> [What to do] Nothing but the lines from the one with "Given: Click the Save icon in title bar" through the final line of the entries should appear in the answer, copied exactly and without pictures.

%%

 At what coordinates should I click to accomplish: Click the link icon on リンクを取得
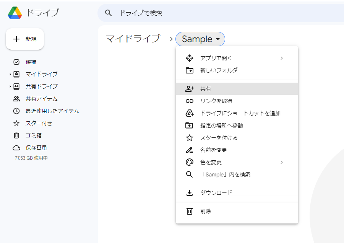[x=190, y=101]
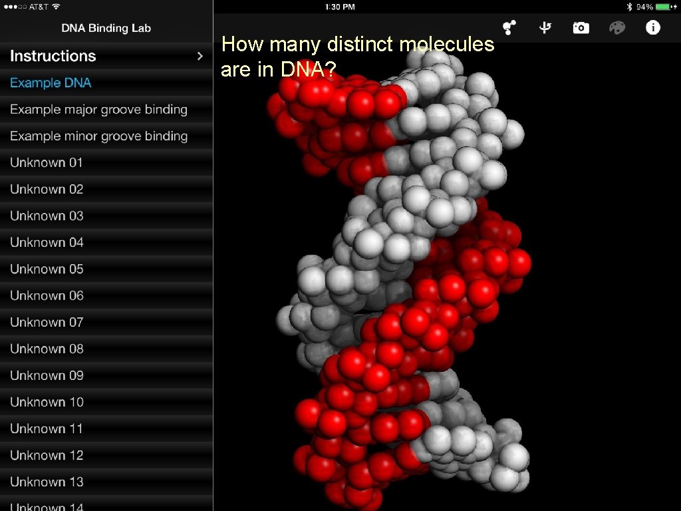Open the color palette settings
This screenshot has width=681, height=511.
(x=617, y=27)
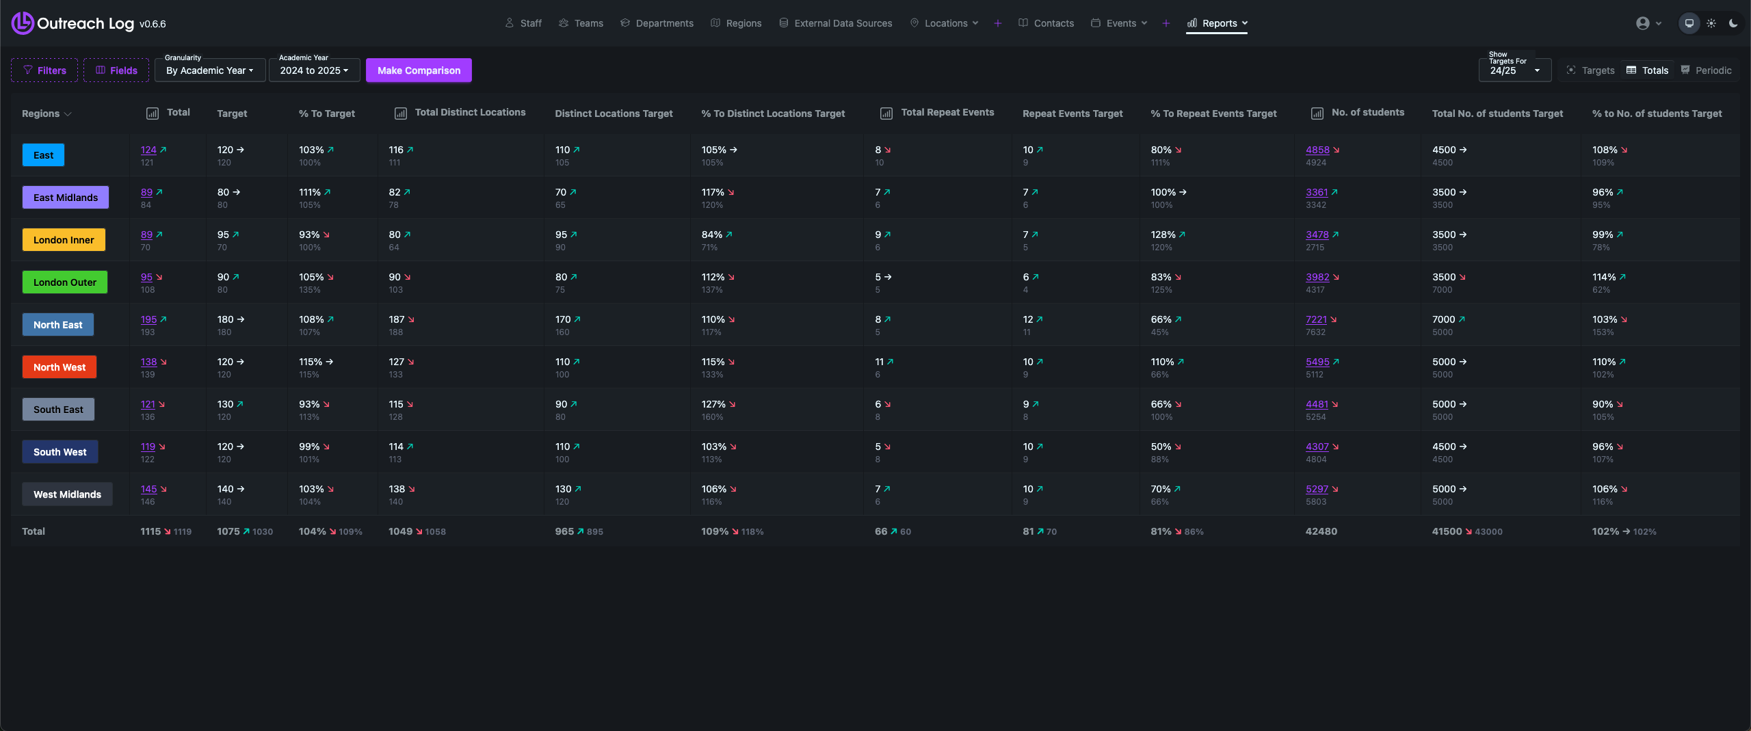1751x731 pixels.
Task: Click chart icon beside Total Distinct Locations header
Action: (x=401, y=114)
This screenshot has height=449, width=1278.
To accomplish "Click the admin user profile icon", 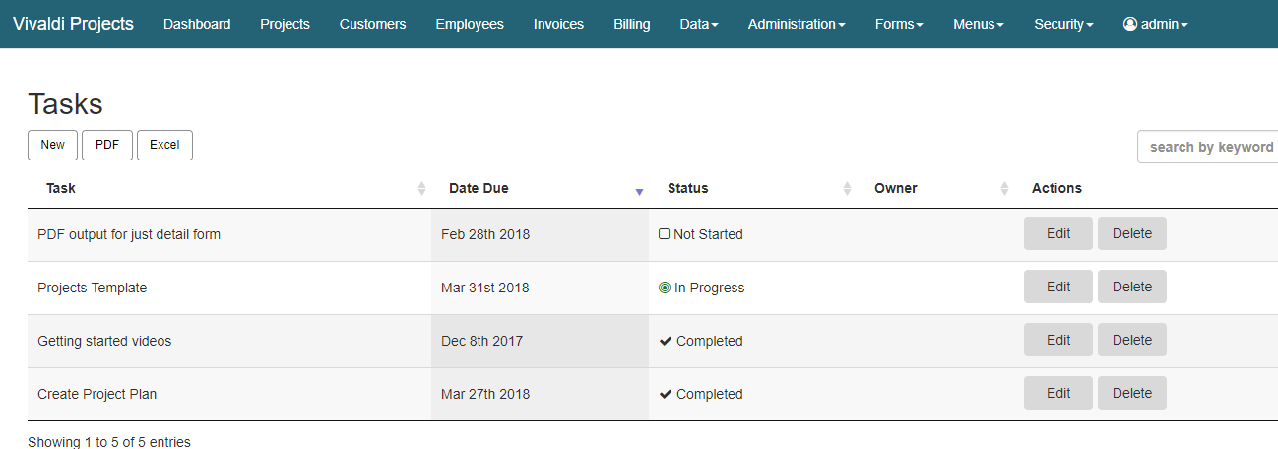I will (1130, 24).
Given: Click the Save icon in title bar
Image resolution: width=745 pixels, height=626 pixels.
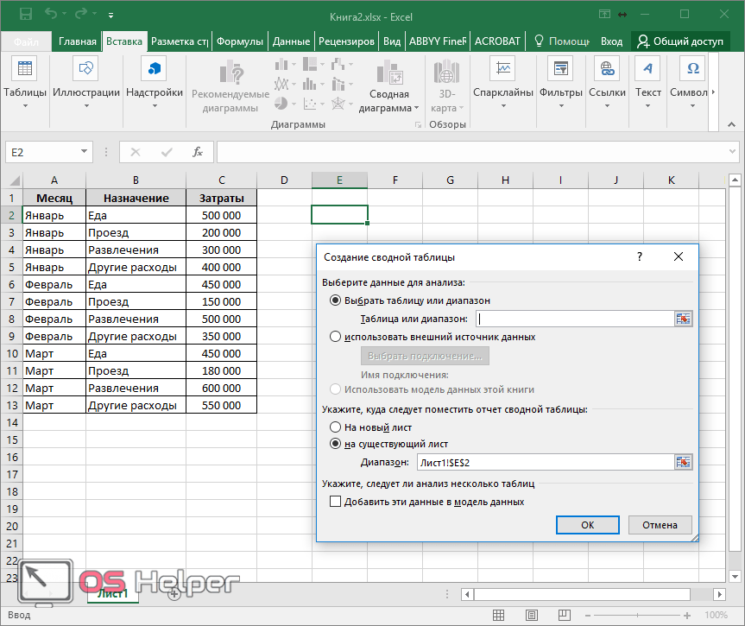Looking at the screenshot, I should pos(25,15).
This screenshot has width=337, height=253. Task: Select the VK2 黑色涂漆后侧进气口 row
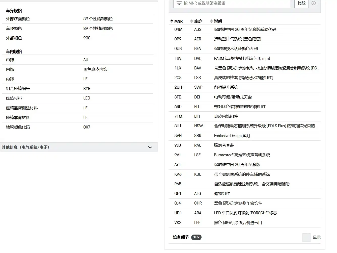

%%

> [Written answer]
Given: Click the Save icon in title bar
Image resolution: width=745 pixels, height=626 pixels.
Looking at the screenshot, I should pos(25,15).
This screenshot has width=337, height=253. Task: Select the VK2 黑色涂漆后侧进气口 row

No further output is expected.